I grew up with the Beastie Boys. My first memory of them was a mix tape my cousin had at my Grandma’s house. I remember it had RUN DMC and the Beastie Boys and some other stuff on it. I was really young and my cousin played this tape for me. I was too young to understand what I was listening to, but I liked the energy and all the yell talking and it was fun and made me smile when I was probably crying like a lunatic for no reason. I was kind of a douchebag as a little kid. Cried all the time…

I was too young to hear “Paul’s Boutique” when it came out but later on I’d buy that TAPE (a effing tape, how do those work?!) in a discount bin when I had my first car at 18 and I wore it out. And blew my speakers in Neil (my car) at one point listening to “Shake Your Rump.” I remember this idiot I was dating in college for a minute who thought he was THE AUTHORITY on hip hop getting into my car not knowing what it was and I just looked at him and told him to shut up and listen, this was art.

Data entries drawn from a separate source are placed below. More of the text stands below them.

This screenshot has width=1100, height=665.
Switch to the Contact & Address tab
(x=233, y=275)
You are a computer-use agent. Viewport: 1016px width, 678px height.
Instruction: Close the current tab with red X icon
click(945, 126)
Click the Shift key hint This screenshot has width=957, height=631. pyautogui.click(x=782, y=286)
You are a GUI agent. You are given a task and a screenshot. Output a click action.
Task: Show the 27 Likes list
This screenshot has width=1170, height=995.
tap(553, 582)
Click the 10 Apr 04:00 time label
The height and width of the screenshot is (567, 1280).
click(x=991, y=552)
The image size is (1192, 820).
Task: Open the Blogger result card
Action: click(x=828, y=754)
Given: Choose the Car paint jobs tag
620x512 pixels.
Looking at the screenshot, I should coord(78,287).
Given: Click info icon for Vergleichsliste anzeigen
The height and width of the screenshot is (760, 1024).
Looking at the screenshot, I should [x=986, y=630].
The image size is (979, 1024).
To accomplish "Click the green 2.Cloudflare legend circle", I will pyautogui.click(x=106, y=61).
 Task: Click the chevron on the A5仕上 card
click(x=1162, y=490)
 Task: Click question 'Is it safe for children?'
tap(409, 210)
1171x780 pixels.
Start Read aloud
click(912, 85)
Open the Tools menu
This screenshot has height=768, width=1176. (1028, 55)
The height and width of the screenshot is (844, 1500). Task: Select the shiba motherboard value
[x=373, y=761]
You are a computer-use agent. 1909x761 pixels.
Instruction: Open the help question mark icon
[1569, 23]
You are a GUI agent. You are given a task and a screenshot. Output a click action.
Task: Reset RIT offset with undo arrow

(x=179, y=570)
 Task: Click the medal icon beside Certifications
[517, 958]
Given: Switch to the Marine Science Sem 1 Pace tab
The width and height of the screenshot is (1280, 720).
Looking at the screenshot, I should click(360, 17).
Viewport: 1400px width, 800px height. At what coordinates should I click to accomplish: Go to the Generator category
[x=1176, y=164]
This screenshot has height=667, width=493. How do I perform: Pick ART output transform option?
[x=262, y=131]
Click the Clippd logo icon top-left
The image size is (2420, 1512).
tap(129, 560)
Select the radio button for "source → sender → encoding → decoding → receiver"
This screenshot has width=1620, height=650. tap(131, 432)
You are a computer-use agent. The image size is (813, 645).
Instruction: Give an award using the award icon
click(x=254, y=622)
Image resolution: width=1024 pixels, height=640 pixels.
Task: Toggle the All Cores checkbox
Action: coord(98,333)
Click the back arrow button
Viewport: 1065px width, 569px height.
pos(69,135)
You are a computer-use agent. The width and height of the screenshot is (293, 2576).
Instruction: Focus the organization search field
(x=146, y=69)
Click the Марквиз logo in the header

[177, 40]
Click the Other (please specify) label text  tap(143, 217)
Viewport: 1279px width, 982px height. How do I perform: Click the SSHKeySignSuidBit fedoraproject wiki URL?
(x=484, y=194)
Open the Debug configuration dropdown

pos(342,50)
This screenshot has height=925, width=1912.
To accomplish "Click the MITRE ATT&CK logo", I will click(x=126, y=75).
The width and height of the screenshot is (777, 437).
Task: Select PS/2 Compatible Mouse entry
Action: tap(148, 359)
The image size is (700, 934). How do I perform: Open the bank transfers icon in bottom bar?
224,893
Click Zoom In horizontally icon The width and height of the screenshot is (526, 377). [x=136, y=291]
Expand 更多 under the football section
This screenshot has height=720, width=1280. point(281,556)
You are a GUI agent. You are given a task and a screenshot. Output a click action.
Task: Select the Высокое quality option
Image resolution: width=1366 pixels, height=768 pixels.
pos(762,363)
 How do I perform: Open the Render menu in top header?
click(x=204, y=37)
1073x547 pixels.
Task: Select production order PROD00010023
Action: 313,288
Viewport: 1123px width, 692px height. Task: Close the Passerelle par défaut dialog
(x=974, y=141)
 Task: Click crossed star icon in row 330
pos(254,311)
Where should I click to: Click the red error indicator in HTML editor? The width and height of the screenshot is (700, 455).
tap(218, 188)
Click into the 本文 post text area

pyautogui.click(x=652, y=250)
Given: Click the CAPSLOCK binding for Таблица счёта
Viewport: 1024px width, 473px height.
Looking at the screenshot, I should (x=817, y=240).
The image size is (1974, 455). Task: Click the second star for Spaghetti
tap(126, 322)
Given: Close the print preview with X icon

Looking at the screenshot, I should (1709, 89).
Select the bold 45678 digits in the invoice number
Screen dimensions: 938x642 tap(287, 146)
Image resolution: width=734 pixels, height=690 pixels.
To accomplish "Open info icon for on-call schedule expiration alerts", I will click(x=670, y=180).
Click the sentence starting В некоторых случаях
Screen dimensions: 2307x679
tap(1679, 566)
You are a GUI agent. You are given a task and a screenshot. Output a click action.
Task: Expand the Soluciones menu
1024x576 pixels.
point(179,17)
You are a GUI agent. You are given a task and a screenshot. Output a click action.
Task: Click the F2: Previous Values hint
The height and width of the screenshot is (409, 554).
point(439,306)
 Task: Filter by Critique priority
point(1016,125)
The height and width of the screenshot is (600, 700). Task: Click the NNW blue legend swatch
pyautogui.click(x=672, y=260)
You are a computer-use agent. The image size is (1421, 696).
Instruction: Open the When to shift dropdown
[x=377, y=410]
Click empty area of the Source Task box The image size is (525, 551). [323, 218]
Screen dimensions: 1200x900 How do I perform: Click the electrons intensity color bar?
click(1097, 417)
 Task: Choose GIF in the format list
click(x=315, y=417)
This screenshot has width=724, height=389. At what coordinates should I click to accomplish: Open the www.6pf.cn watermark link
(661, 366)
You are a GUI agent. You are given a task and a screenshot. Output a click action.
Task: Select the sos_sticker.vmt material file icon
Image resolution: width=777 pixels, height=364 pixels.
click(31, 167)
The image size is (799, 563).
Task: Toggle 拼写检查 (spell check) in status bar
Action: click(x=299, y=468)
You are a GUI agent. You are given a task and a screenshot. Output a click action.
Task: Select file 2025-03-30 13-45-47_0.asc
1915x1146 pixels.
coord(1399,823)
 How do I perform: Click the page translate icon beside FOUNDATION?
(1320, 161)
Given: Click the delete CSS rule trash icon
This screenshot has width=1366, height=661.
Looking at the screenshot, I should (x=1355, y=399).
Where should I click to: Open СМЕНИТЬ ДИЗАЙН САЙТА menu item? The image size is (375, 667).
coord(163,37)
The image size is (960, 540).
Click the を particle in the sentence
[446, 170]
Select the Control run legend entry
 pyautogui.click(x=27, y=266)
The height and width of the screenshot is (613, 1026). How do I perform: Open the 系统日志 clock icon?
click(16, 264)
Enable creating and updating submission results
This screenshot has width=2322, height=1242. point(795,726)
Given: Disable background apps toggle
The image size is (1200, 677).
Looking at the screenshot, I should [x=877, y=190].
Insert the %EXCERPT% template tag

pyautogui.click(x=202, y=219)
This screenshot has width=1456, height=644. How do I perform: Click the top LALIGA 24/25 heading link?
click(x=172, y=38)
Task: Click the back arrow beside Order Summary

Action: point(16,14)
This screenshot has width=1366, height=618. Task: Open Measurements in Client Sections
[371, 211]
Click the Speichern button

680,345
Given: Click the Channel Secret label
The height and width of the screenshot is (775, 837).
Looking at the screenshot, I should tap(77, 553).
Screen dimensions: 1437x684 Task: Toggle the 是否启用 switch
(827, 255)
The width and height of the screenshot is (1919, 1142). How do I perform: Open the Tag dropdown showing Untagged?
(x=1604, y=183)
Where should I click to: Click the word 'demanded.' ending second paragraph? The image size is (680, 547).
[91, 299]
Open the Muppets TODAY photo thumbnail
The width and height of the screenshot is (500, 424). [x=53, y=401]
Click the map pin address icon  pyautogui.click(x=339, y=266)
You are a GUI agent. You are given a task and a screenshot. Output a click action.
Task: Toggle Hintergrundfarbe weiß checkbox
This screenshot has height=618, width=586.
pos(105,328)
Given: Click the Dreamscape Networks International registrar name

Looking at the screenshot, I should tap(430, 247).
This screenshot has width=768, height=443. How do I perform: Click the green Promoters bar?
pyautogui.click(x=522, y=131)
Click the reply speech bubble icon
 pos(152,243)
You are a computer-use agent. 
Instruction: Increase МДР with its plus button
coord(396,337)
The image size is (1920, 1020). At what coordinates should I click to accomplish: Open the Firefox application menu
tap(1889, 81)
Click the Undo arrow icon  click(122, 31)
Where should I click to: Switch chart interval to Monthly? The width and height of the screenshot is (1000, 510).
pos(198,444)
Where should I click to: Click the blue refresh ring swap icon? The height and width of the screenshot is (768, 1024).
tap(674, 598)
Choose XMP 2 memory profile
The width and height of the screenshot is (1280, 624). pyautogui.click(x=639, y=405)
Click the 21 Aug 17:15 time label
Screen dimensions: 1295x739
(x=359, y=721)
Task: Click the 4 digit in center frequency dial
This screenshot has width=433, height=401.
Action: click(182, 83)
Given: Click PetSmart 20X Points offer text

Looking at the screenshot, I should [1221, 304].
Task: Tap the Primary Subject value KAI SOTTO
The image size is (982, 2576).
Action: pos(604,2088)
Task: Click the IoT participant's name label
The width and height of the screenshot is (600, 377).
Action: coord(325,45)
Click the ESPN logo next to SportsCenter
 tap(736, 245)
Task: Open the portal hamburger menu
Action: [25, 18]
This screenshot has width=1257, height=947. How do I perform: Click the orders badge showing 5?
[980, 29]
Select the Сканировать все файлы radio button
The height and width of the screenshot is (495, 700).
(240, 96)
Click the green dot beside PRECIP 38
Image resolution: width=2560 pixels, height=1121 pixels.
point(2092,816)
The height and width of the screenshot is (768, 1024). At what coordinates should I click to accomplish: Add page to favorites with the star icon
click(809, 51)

Before that though when I was in junior high, “Check Your Head” came out and holy mother of noise it was awesome. I was in love with it and used to listen to that and “Nevermind” constantly. “Check Your Head” was one of my favorite records in 8th grade and one time when my mom grounded me to the point of making me give her all of my tapes and cds, I hid it and my CD Walkman and used to hang out in my room after she’d gone to bed and listen to it on repeat. (Sorry Mom) “Gratitude,” became my favorite song and I could probably listen to it another four thousand times and never get sick of it. It’s so sonically interesting and the lyrics are amazing.

Some of my best friends in high school (Hi Josh) loved the Beastie Boys too, so when we were rolling deep in their various shitty high school cars the Beasties were on ALOT. This was around the time when the Beastie Boys launched Grand Royal and I have to give it up to them for bringing me Luscious Jackson way before they went pop and also for bringing Atari Teenage Riot to America. I might have worn out a cd or two from that label during the summer after high school.

Then there was “Hello Nasty.” I was in radio by then and got a big kick out of playing NEW Beastie Boys. Hell, we blew the doors off of “Make Some Noise” when it came out last year. I don’t think the Beastie Boys ever made a bad single when you look at it from a programmers point of view. They were just a very solid and creative group and the music world will miss them.

I can’t pretend to know MCA. I only saw the band play once in 94 when my dad took me to Lolllapalooza. I can say that I was proud of the man MCA became, apologizing for all the misogynistic comments he made in the past and working so hard for Tibet and continuing to do really interesting music. I remember when I found out he had cancer, I was walking to the beach and I got an email from some prep service on my phone and I actually stopped at the end of my street and sat on the fence for a second. It didn’t seem fair at the time, that someone who’s entire musical journey was based on living life would get something like cancer.

When I saw the “Fight For Your Right Revisited” thing last year I was in tears because it was so goddamn funny. The Beastie Boys are three dudes you’d expect to live forever. You’d expect them to always be this background presence in your life, doing cool shit you can only dream of and being these weird almost super hero characters, lending their voices to causes you care about. Doing things you can’t do yourself.

I had to go on the air yesterday and announce Adam’s passing. My boss actually knew the guy and was a little shook up. We blew the format up and did an hour of the Beasties and damn while we were doing it, I kept thinking of songs we should be playing. I wanted to do more.  I was so self conscious about not doing MCA justice. In the end me and my jocks crowded into the studio and had a party. At one point I think I had four people crammed in there. Telling stories, playing music, feeling it. We decided the best thing to do was celebrate the amazing ill shit that MCA did instead of being somber. Even my boss agreed that it’s what MCA would have wanted.

RIP Adam. You’re going to be so very missed.